Em Provérbios é dito: “Eu, a sabedoria, tenho comigo o (bom) conselho, possuo a ciência e a reflexão. O temor do Senhor odeia o mal. Eu detesto a arrogância e a soberba, o caminho corrompido e a língua perversa. Meu é o conselho e a equidade, minha a inteligência, minha a fortaleza” (8,12-14).

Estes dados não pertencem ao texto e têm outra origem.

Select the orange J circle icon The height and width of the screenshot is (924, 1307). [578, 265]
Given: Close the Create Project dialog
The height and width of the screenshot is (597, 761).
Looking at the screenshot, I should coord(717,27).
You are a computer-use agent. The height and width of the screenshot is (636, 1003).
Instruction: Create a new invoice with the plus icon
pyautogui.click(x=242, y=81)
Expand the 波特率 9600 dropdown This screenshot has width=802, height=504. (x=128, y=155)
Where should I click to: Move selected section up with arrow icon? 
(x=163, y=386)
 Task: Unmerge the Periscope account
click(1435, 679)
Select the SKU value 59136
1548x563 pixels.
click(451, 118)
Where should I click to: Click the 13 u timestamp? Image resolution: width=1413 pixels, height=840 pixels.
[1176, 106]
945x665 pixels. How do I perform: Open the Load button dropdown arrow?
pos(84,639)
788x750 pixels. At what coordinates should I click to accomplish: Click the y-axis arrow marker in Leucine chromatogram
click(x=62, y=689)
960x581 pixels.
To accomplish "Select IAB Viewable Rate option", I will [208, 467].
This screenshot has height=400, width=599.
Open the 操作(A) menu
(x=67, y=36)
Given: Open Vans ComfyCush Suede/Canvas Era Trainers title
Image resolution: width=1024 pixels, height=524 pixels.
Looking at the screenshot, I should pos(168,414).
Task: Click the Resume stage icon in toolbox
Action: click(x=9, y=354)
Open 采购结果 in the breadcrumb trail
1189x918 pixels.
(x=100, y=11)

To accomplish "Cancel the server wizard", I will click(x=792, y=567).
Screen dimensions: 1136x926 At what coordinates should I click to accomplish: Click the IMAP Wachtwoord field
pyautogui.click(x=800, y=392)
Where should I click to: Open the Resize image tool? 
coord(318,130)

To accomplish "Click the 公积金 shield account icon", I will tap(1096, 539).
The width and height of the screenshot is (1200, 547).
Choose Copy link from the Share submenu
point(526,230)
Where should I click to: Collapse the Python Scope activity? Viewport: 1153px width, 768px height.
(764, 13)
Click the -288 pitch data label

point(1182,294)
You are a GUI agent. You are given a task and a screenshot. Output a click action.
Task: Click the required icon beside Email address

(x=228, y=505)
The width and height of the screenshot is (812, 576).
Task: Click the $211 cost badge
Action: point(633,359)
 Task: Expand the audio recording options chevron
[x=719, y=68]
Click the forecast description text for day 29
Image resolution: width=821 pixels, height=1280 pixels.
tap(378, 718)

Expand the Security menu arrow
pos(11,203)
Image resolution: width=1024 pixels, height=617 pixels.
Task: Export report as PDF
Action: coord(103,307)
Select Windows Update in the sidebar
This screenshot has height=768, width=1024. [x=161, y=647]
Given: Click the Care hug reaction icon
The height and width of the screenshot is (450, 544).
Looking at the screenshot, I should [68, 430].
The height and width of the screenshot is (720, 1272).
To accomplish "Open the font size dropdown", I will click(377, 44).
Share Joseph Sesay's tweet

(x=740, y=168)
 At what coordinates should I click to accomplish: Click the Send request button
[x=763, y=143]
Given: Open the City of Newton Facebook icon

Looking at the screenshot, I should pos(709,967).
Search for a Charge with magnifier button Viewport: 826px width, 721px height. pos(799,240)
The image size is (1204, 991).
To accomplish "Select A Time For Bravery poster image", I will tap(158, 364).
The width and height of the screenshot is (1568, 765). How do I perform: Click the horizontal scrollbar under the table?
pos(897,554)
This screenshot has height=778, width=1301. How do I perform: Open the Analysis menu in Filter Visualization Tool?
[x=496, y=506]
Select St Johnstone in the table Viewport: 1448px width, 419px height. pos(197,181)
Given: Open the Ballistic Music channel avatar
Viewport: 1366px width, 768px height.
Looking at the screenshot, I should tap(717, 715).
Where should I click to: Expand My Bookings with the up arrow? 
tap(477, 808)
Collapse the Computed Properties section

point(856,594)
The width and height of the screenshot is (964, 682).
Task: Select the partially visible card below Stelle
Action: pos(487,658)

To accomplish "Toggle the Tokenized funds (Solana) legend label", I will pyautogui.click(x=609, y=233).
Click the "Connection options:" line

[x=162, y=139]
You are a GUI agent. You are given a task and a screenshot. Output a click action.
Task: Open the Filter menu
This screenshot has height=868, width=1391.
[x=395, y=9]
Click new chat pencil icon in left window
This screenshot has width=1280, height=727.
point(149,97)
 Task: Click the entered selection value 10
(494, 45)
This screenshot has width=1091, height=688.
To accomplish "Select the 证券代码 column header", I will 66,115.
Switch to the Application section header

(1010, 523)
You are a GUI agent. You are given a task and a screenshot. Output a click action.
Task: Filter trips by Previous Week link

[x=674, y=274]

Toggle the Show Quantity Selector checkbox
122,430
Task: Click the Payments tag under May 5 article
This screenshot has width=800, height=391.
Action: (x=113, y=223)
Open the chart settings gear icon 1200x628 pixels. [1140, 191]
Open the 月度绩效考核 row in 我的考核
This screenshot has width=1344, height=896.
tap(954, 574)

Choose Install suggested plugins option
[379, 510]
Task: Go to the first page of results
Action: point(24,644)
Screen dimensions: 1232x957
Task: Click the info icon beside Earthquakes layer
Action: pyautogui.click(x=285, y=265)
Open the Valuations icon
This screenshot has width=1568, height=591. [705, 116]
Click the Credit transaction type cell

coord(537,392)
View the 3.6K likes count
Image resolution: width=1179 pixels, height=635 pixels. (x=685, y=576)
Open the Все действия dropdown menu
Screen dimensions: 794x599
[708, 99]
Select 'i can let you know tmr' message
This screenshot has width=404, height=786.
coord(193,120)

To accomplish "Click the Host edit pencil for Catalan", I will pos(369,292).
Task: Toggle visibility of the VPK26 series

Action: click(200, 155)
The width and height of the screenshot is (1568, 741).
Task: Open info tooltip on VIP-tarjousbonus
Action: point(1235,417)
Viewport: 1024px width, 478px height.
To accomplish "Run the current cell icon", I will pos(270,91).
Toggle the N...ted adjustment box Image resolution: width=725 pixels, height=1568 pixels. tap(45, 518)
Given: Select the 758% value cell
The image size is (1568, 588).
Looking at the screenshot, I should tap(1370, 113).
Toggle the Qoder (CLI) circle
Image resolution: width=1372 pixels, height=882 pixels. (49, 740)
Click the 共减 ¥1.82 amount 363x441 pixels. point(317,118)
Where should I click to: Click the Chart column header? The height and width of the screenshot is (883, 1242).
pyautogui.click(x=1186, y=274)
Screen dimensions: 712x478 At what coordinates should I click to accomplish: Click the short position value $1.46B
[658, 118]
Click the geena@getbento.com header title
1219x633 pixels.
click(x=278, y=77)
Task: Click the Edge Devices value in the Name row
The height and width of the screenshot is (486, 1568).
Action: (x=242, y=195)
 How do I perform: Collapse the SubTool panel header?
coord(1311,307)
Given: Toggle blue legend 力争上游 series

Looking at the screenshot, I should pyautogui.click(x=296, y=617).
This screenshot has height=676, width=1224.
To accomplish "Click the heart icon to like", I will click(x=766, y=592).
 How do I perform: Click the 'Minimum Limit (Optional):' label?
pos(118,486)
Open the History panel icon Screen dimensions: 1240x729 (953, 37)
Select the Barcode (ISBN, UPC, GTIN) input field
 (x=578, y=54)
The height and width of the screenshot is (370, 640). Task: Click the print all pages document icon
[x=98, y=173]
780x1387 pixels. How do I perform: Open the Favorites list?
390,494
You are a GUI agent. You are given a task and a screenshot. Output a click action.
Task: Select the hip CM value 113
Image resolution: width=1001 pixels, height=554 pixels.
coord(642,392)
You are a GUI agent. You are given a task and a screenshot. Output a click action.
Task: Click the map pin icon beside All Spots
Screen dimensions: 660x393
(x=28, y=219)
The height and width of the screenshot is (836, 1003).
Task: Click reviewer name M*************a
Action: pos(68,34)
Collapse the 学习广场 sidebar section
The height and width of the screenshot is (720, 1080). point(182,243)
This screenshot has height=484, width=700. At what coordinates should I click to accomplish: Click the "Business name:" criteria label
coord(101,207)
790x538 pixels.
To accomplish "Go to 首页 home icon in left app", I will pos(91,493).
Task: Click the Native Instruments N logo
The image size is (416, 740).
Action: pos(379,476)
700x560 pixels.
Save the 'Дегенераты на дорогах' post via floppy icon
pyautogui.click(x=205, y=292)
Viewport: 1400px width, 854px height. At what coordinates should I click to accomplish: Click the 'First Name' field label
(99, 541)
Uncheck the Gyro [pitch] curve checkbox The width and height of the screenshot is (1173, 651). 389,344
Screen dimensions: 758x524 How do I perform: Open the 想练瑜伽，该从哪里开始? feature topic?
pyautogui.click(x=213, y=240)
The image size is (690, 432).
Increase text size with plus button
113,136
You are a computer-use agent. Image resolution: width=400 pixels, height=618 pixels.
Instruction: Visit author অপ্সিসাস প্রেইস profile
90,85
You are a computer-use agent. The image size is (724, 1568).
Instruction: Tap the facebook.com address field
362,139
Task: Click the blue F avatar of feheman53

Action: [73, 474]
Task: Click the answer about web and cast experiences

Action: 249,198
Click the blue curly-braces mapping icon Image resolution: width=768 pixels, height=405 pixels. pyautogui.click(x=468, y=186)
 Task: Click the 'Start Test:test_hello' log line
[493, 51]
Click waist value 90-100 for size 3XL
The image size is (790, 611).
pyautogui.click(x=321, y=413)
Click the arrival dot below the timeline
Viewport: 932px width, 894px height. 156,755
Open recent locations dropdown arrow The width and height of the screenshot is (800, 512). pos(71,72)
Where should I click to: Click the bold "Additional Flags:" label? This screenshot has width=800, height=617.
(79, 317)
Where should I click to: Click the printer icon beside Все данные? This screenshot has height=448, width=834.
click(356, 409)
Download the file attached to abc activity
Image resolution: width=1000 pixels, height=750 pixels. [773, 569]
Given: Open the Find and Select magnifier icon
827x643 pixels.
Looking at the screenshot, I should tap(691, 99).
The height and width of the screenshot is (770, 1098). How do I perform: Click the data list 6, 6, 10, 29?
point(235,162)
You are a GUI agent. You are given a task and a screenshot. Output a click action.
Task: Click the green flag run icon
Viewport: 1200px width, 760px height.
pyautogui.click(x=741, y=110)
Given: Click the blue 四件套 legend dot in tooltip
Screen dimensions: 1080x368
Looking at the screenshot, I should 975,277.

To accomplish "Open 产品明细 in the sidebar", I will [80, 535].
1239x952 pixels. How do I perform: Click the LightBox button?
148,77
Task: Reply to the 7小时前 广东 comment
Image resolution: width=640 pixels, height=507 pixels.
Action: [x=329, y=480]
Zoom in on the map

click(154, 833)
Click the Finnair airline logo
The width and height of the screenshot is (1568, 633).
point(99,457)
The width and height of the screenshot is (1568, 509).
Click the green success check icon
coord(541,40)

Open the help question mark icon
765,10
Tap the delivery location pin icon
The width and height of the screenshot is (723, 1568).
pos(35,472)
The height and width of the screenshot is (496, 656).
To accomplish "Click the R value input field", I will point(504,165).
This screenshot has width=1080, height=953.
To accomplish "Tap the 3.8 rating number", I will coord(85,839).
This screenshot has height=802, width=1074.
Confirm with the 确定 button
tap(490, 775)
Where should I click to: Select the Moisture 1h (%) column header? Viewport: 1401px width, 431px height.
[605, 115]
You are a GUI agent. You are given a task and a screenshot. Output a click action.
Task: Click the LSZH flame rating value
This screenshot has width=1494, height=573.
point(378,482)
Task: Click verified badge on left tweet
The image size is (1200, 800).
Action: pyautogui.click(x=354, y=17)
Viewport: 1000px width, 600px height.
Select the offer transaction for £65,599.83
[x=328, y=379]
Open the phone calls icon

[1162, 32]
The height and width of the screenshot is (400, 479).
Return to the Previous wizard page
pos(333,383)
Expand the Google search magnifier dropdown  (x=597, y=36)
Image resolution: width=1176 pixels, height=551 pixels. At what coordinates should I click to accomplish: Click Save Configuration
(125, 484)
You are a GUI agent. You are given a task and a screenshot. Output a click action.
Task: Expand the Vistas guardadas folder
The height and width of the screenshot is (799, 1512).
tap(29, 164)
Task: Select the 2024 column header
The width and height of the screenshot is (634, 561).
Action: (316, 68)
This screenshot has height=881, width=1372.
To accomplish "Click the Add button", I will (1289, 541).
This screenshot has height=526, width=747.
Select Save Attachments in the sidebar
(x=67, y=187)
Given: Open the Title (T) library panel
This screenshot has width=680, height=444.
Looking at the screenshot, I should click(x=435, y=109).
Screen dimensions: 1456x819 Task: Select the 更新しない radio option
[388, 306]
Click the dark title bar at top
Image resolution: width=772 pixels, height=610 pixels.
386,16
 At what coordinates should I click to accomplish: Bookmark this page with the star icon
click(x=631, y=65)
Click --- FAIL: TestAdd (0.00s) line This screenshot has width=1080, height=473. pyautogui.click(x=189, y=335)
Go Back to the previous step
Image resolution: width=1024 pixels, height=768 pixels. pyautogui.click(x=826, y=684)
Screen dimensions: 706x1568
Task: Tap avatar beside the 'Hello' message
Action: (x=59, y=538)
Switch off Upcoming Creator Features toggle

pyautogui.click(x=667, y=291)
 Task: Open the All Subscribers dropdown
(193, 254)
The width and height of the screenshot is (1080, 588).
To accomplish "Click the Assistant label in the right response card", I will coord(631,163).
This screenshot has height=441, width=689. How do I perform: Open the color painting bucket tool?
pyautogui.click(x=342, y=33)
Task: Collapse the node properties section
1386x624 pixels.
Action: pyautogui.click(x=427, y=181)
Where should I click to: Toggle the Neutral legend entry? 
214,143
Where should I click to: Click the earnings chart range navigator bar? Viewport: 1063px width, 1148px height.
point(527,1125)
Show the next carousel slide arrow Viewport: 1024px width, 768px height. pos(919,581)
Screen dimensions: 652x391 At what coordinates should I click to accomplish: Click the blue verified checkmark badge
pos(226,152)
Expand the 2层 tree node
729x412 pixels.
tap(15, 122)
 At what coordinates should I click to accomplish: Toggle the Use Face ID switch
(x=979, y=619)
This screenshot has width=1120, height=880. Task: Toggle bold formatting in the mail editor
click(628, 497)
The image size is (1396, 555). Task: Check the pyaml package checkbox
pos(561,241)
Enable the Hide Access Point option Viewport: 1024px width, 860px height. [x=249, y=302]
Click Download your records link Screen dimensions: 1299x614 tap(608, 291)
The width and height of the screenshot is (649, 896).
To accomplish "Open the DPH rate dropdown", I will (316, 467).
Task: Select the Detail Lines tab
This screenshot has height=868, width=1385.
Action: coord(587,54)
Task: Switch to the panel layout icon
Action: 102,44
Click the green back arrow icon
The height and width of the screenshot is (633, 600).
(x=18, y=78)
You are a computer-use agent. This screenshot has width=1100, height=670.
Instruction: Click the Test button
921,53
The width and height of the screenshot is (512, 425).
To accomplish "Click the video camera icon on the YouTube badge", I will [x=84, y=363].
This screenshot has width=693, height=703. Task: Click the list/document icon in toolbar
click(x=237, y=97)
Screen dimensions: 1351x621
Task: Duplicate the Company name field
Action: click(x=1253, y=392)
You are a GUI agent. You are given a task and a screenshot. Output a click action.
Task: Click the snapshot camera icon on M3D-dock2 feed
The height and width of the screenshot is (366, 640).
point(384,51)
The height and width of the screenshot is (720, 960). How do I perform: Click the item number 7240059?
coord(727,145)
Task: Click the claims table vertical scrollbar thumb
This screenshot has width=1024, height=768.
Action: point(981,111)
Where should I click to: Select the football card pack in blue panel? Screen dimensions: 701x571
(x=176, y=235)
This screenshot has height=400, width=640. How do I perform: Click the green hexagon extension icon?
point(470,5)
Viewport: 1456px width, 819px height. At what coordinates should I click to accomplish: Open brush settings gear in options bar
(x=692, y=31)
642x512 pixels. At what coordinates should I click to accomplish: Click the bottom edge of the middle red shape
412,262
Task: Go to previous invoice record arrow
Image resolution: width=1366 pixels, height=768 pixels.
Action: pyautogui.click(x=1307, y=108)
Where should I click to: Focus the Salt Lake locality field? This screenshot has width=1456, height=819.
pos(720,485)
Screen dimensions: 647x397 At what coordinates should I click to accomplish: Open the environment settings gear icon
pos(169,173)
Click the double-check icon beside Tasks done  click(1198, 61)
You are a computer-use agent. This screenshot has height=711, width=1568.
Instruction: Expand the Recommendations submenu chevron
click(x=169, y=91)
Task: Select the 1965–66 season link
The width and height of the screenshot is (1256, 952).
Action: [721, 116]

Podemos considerar a sabedoria pelo que lhe é próprio, pelo que inclui e exclui. É próprio dela, enquanto algo do intelecto, a ciência, o conhecimento, o saber, assim como a reflexão, o bom conselho e o temor de Deus. Ela exclui, como aquilo que lhe é oposto, o mal, a arrogância, a soberba, o caminho corrompido e a língua perversa. O homem, para sua perfeição e felicidade, deve detestar esses males detestados pela sabedoria e deve almejar os bens que lhe pertencem.
A ciência diz respeito à verdade e à falsidade; é ver o verdadeiro e o falso. É algo do intelecto, saber intelectual, cheio de compreensão. Possuir a sabedoria é exercer a inteligência, é experiência da razão na interioridade da alma, pela reflexão, pela ponderação, pela direção ao ser, aos inteligíveis.
A sabedoria é cheia de bens espirituais para o aperfeiçoamento do homem e para uma vida frutuosa e satisfatória. Tudo de bom lhe pertence e dela jorra como de uma fonte inesgotável. Ela possui o que é superior e o que a criatura racional deve priorizar. Para a vida, é importante a inteligência para entender, o conselho nas dúvidas e incertezas, a equidade (bom senso, bom êxito) para fazer bem as coisas e a fortaleza nos esforços e adversidades (luta).